Guy: Stop quoting my law commercials!
- Played with in the season 1 finally, where the man himself announces his entrance and subsequent heroic intervention with a twist on the phrase.
- Your Cheating Heart: Jay's father cheats on his wife all the time with his secretary (and others). The whole family seems aware of it.
- The Alcoholic: She's introduced drinking wine in a semi-stupor. Jay mentions she drinks so much she barely is able to function as a mother and Guy also mentions offhandedly (in his law commercial) that she has been institutionalized twice, so there might be a connection.
- Parental Neglect: She spends so much time drunk she can barely care for her family. She feeds her kids by throwing take out on the table and let them fight over it like animals while she goes back to drinking.
- Sympathetic Adulterer: Jenna cheats on her husband with Coach Steve, but it's hardly a mark against her considering how thoroughly awful Guy is.
- Took a Level in Kindness: In a weird way, anyway. Coach Steve helps make her a little more level-headed and she actually starts acting like a mom to Jay....... So to speak. Allowing Jay to call her "Mom", actually remembering to pick him up from school (albeit a little drunk even then), even cooking him and Coach Steve a meal and showing concern over Jay's age before giving him Cotton Candy Brandy.
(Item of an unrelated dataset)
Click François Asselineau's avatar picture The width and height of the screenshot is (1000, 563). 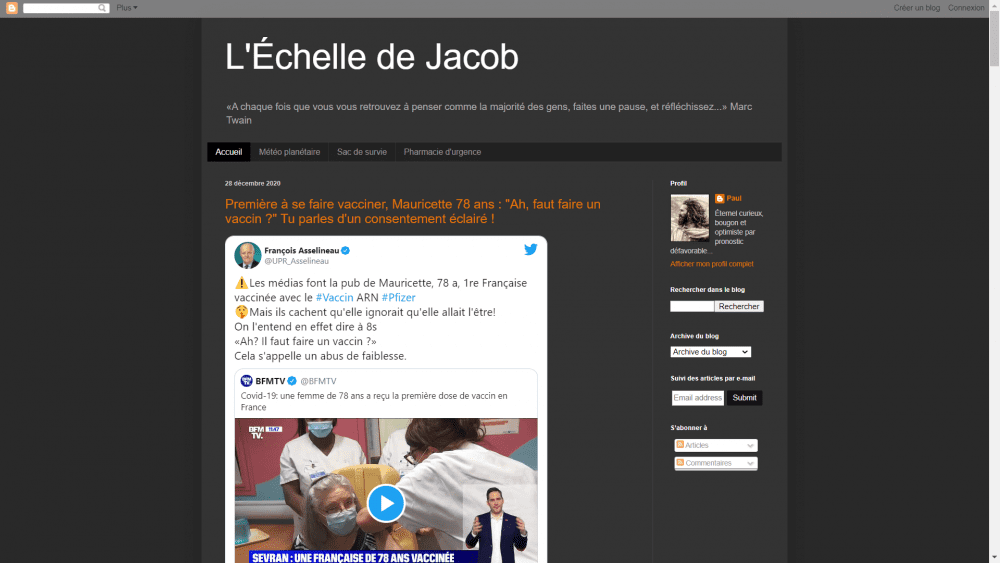tap(247, 255)
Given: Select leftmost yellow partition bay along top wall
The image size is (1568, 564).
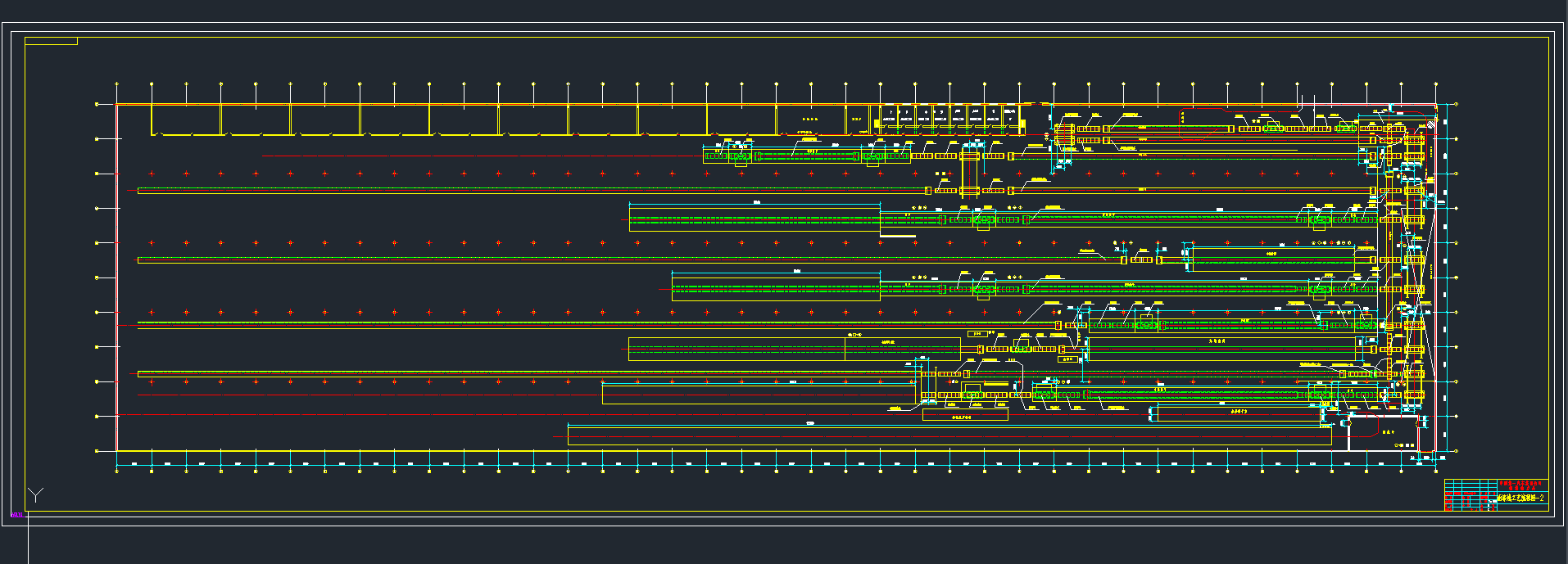Looking at the screenshot, I should pyautogui.click(x=185, y=120).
Still, based on what she was like in Season 1, it's a pretty decent step up for her.
Val & Kurt Bilzerian
- Big Brother Bully: Both of them are vicious little sociopaths.
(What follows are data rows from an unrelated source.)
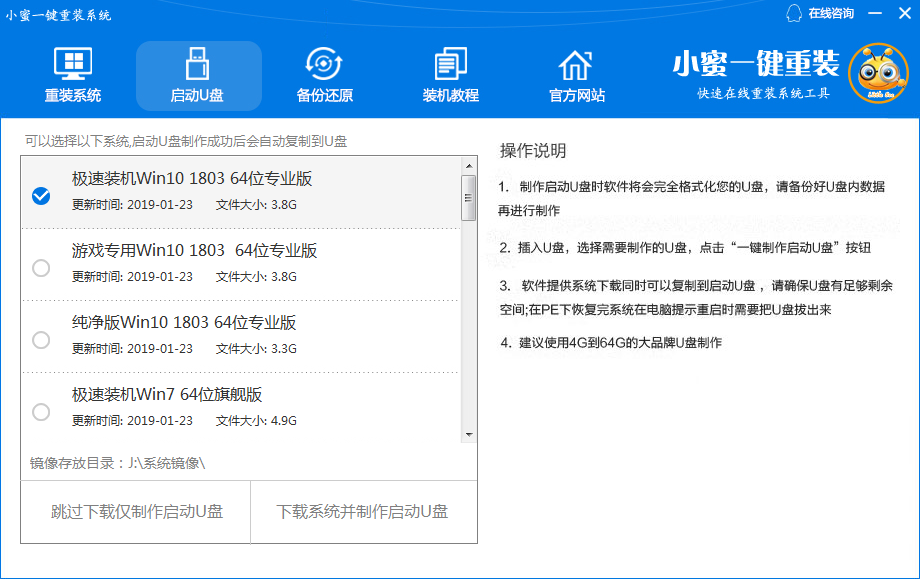Minimize the 小蜜一键重装 window
920x579 pixels.
[x=876, y=14]
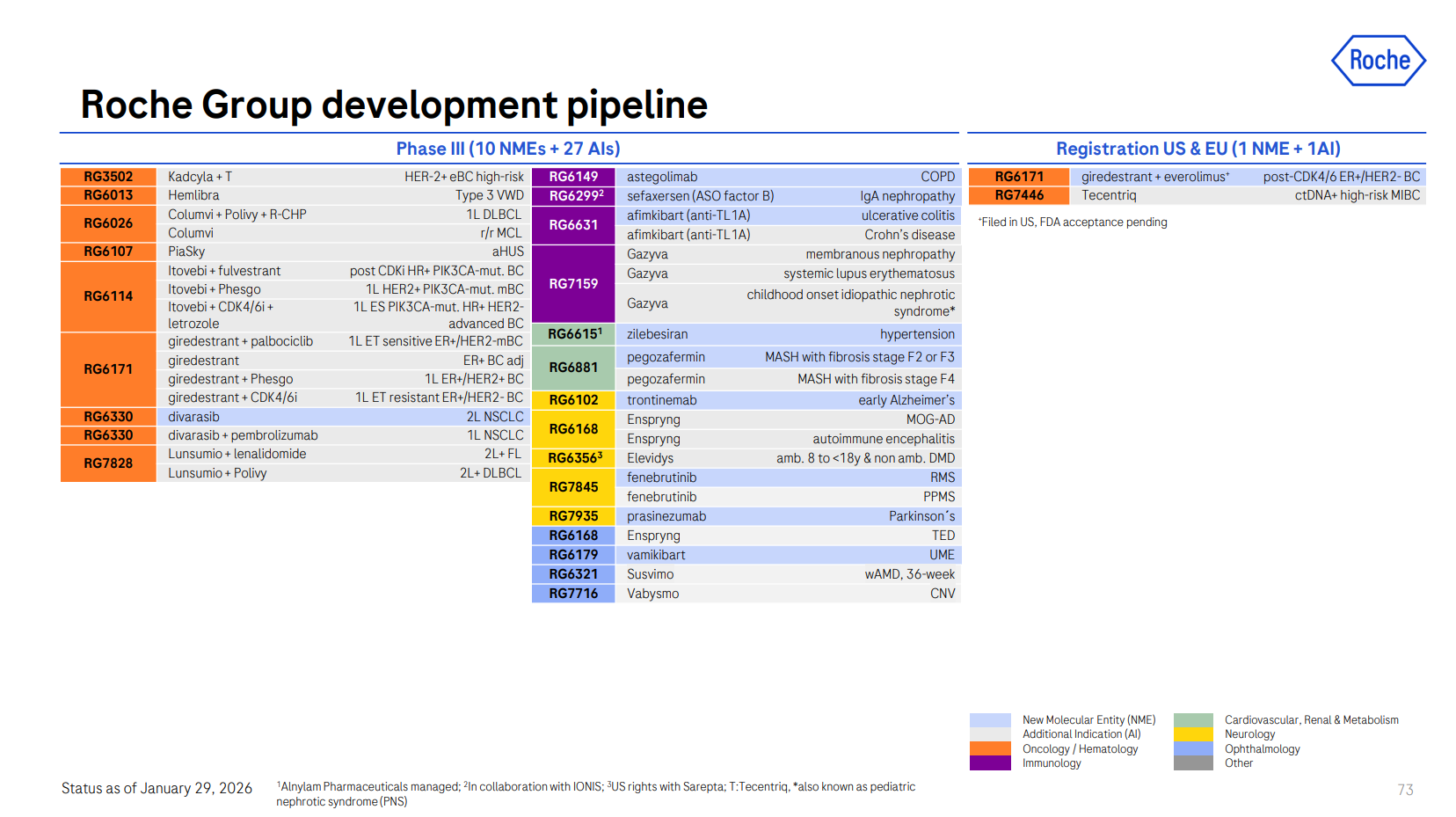Click the RG6114 Itovebi code cell

tap(108, 296)
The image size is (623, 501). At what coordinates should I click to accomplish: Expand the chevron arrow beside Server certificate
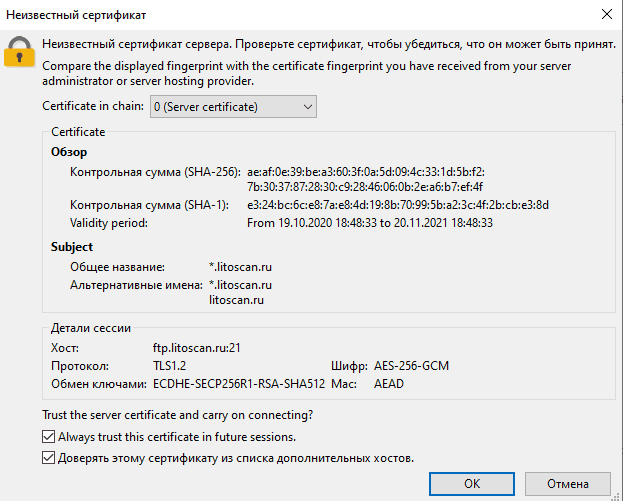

- Hilariously Abusive Childhood: Lampshaded and deconstructed, as Andrew and Nick discuss: they'll grow up telling the story about Val and Kurt as a funny anecdote only to one day realize their actions clearly constituted sexual abuse of children.
- Jerkass: This is honestly the nicest thing that can be said about them.
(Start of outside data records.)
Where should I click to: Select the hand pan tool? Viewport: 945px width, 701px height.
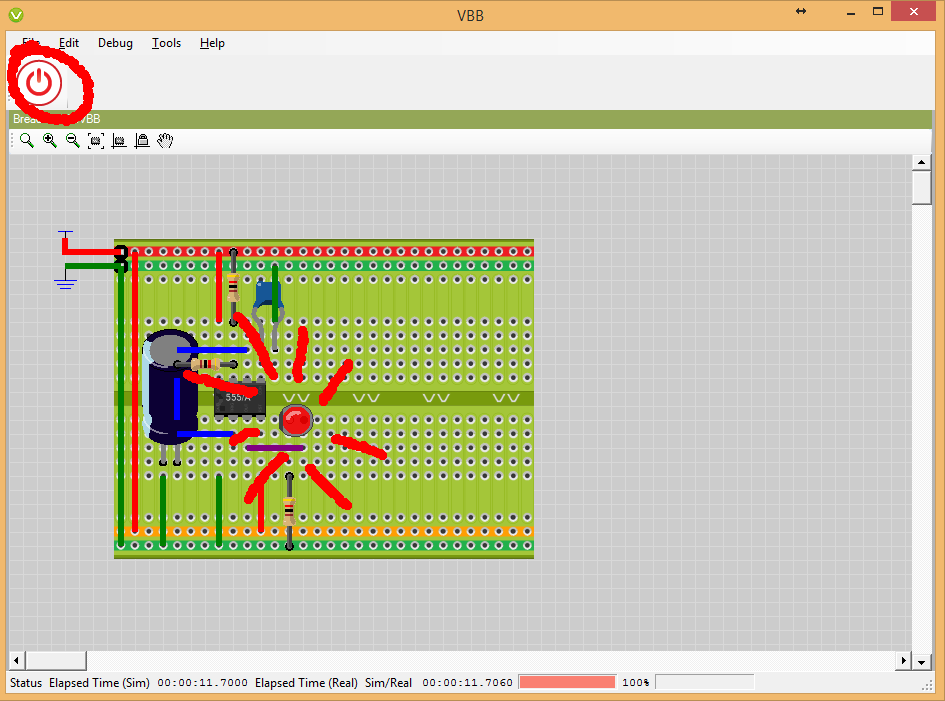click(165, 140)
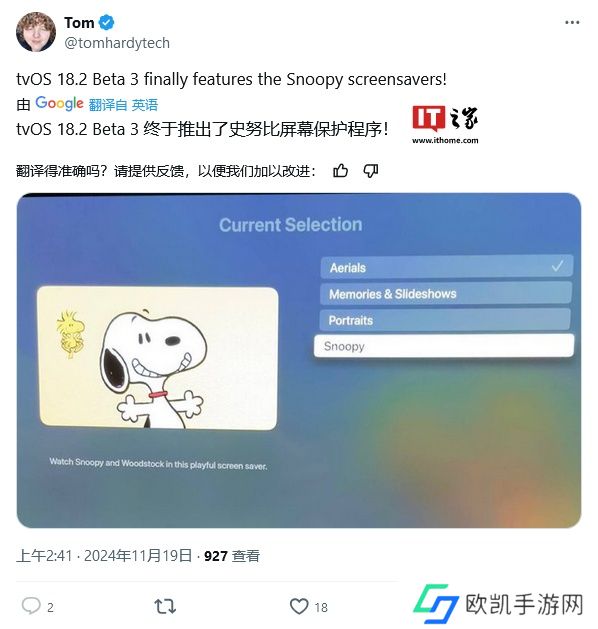This screenshot has height=629, width=598.
Task: Click the thumbs-up translation feedback icon
Action: [341, 171]
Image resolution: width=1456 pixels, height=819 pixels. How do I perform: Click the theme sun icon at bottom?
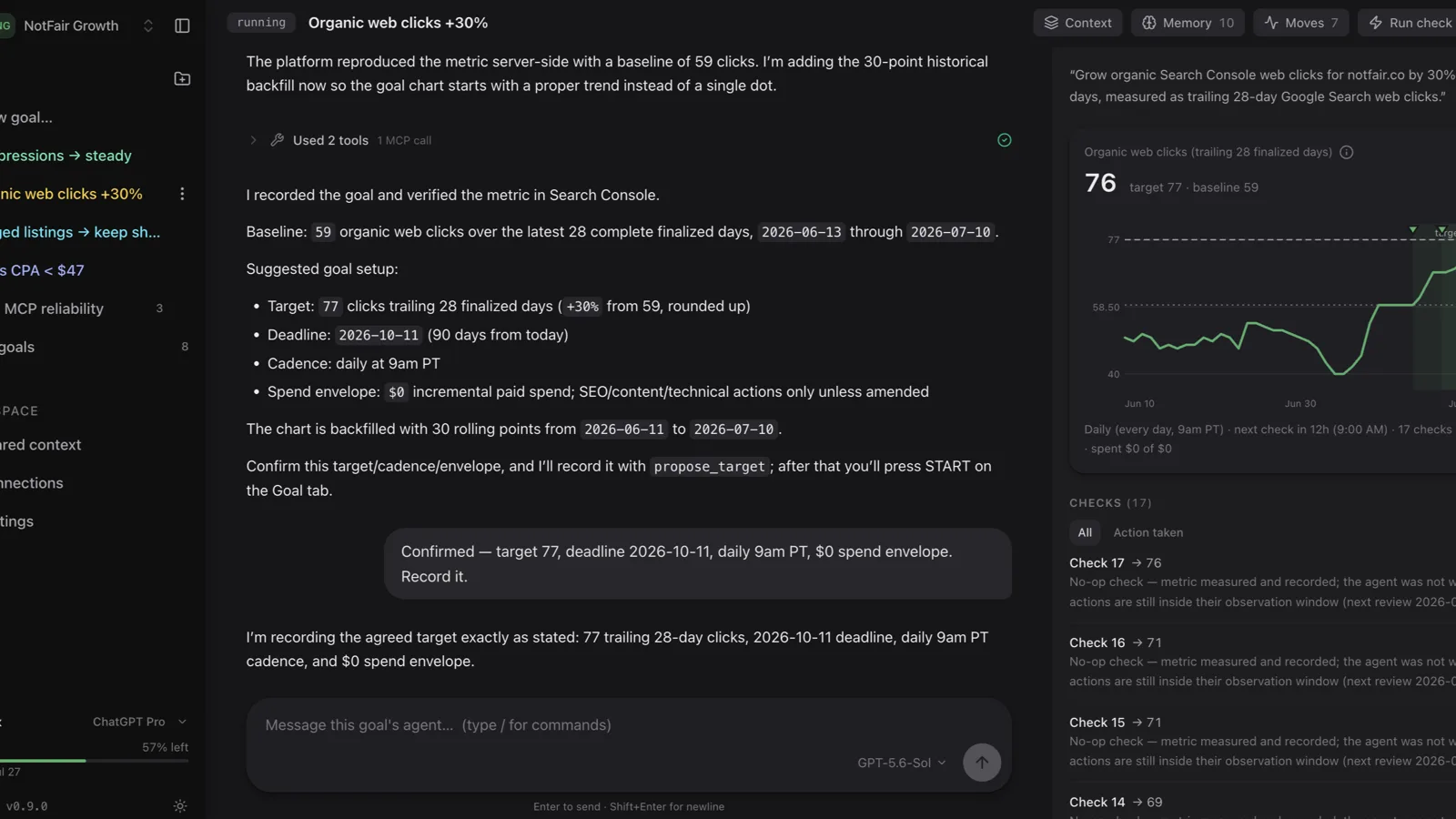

- Kick the Dog: One of them shot their old neighbors' dog in the eye with a slingshot, resulting in its death.
- Teens Are Monsters: Val and Kurt are sadistic homophobes who relentlessly bully and abuse Jay.
- Those Two Bad Guys: They seem to get along with each other, even if they view everyone else as a potential victim.
- Angry Guard Dog: For the Bilzerians. He's pretty damned vicious with anyone who isn't a Bilzerian and has to be kept on a chain.
- Hidden Depths: He's dealing with some serious self-image issues.
- The Lost Lenore: He was in love with a neighborhood beagle until she was killed in an accident by Jay's brothers. Though this could be false since he it's only mentioned when he was talking to Nick when Nick was high.
- Papa Wolf: He's protective of Jay. When Jay comes to terms with his bisexuality, Feat. Ludacris tearfully declares that he's proud of the little guy.
- Punny Name: He's a Pitbull named Featuring Ludracris.
- Truth in Fiction: Featuring Ludacris is aware of his own existence and gets depressed when he looks in a mirror. Smart dogs can be self aware, which itself is commonly tested with a mirror. Intelligent dogs are also more prone to mental illnesses like anxiety and depression.